Reproduce the towing insurance thread between "I know someone" and "getting snow tires)", inclusive, substituting "roadside help" for each occurrence of "roadside assistance".

Text passage
↓

# When should you get towing insurance or AAA?



## Dave 20T (Apr 7, 2013)

When should one get towing insurance or auto club membership like AAA or BCAA (British Columbia) or similar?

I know someone that thinks one should get it always.

I don't have an algorithm but here is one as I write this.

0-4 years: none. New BMW's come with roadside assistance. I don't think it covers running out of gas but that should be rare.

5-8 years: none. I like to take a chance. Consider keeping Allstate Good Hands roadside assistance number handy. No membership. Flat rate towing of about $75 for 10 miles.

If I have a flat, I have a full sized run flat spare tire and wheel and can change it myself. (Actually, I've listed that for sale in another bimmerfest forum because I'm getting snow tires)

9+ years: consider towing coverage with car insurance. Cost is about something like $2 per month. That works out to be a tow every 3 years in order to be worthwhile.

Anyone have cheaper or better ideas?

How about ideas for British Columbia or Canada? I have a list of towing companies in case I need one in Vancouver.


----------



## Doug Huffman (Apr 25, 2015)

My ACUITY insurance (reimburses) tows. I don***8217;t recall a bill from BMW SOS two years ago when I had a forty mile flatbed to the Hilton Head - Bluffton BMW dealership with a flat RFT.

I live 250 miles from the nearest dealership plus a ferry boat that charges by the ride and the foot for other than passenger vehicles.


----------



## Dave 20T (Apr 7, 2013)

Prices are higher now. Allstate Good Hands towing is now $109. If you need help but not a tow, it is $79. My insurance is less than $18 per year for towing. I think I will get towing on my insurance next year. I suppose I could add it now.


----------



## MoparJim (Dec 3, 2014)

↑

Dataset section
↓

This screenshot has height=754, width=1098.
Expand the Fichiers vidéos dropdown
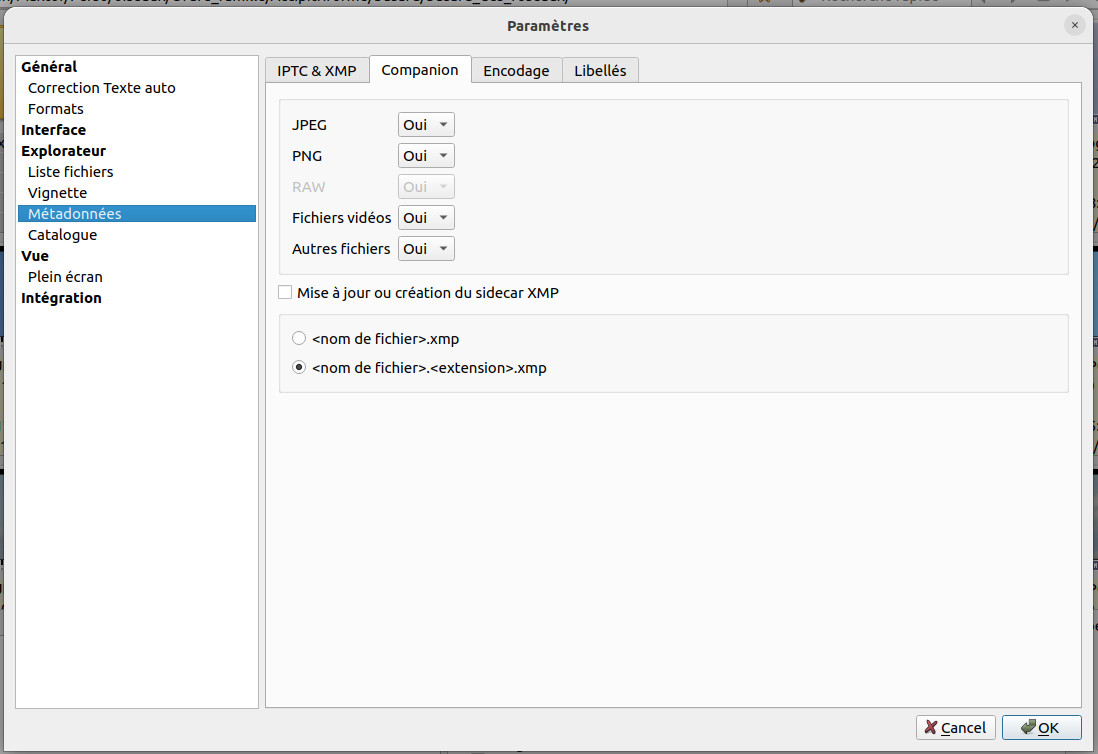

↑

Written answer
I know someone that thinks one should get it always.

I don't have an algorithm but here is one as I write this.

0-4 years: none. New BMW's come with roadside help. I don't think it covers running out of gas but that should be rare.

5-8 years: none. I like to take a chance. Consider keeping Allstate Good Hands roadside help number handy. No membership. Flat rate towing of about $75 for 10 miles.

If I have a flat, I have a full sized run flat spare tire and wheel and can change it myself. (Actually, I've listed that for sale in another bimmerfest forum because I'm getting snow tires)